[Records for the exercise]
---*---
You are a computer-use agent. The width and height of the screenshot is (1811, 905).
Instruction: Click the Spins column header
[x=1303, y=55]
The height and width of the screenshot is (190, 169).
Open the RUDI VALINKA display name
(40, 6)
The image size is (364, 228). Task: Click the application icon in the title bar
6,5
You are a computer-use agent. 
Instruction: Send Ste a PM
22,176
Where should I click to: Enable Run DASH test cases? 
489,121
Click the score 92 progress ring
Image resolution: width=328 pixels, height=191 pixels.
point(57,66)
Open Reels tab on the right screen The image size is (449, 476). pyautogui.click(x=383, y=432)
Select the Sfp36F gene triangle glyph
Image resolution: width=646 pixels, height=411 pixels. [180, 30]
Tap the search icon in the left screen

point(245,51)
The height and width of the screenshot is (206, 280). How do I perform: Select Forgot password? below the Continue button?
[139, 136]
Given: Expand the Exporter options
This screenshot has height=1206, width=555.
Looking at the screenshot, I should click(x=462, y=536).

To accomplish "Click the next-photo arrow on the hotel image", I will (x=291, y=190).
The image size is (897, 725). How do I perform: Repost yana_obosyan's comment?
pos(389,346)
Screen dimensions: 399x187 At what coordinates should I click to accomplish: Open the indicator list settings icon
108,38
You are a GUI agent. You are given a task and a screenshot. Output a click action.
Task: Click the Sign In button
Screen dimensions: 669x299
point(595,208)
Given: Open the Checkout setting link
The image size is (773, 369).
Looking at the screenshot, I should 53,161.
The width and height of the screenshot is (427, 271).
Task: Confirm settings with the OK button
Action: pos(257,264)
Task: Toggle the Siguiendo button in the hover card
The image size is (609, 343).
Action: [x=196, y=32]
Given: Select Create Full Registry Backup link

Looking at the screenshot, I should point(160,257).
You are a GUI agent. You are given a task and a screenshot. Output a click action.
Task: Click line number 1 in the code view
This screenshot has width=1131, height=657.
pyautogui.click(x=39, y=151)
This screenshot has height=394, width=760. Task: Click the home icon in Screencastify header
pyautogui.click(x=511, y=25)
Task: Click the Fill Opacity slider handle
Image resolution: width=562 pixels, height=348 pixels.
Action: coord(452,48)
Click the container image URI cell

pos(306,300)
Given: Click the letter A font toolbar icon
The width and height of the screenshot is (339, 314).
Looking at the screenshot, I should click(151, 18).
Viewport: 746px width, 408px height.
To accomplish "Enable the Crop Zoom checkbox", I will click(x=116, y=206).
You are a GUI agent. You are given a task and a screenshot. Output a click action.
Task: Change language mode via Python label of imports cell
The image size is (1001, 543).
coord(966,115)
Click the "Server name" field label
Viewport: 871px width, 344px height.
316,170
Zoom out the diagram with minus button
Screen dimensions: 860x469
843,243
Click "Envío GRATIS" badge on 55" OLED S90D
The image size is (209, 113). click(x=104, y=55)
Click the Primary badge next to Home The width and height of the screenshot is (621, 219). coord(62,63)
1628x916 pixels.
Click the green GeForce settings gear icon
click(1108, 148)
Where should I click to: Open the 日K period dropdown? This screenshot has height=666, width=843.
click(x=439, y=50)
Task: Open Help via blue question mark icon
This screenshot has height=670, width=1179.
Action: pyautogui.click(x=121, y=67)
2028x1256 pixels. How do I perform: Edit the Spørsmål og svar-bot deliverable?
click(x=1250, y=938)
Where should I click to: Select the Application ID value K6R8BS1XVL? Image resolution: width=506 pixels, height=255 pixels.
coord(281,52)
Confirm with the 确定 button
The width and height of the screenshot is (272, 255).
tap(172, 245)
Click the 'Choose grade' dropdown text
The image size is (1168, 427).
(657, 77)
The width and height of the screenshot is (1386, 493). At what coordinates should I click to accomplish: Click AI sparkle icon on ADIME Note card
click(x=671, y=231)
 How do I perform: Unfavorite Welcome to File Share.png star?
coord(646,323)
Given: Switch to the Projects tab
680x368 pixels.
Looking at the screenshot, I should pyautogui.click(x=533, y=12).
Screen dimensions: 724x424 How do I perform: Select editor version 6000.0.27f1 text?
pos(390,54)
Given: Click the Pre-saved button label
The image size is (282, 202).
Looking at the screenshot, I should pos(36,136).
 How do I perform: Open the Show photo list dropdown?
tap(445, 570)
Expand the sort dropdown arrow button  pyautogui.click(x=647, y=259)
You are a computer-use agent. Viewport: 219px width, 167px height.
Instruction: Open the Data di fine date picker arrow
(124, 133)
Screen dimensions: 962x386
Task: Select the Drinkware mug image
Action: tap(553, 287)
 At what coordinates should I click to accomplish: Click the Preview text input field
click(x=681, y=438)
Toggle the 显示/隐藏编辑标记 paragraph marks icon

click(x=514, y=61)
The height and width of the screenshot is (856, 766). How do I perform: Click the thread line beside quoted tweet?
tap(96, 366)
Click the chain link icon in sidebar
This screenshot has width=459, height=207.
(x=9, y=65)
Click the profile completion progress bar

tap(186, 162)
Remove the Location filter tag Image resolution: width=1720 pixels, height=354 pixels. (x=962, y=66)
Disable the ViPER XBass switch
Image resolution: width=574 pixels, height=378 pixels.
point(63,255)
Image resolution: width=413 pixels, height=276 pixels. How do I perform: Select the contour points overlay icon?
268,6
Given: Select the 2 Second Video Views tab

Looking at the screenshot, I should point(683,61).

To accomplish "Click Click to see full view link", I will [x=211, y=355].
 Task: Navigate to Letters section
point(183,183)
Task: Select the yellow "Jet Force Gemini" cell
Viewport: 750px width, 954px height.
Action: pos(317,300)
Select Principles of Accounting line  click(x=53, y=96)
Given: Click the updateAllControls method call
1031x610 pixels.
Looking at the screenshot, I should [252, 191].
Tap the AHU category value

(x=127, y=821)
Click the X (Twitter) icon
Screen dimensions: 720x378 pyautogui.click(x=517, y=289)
---*---
[Required work] Return, from the entries, each line that holds "Zoom".

[Written solution]
To accomplish "Enable the Crop Zoom checkbox", I will click(x=116, y=206).
Zoom out the diagram with minus button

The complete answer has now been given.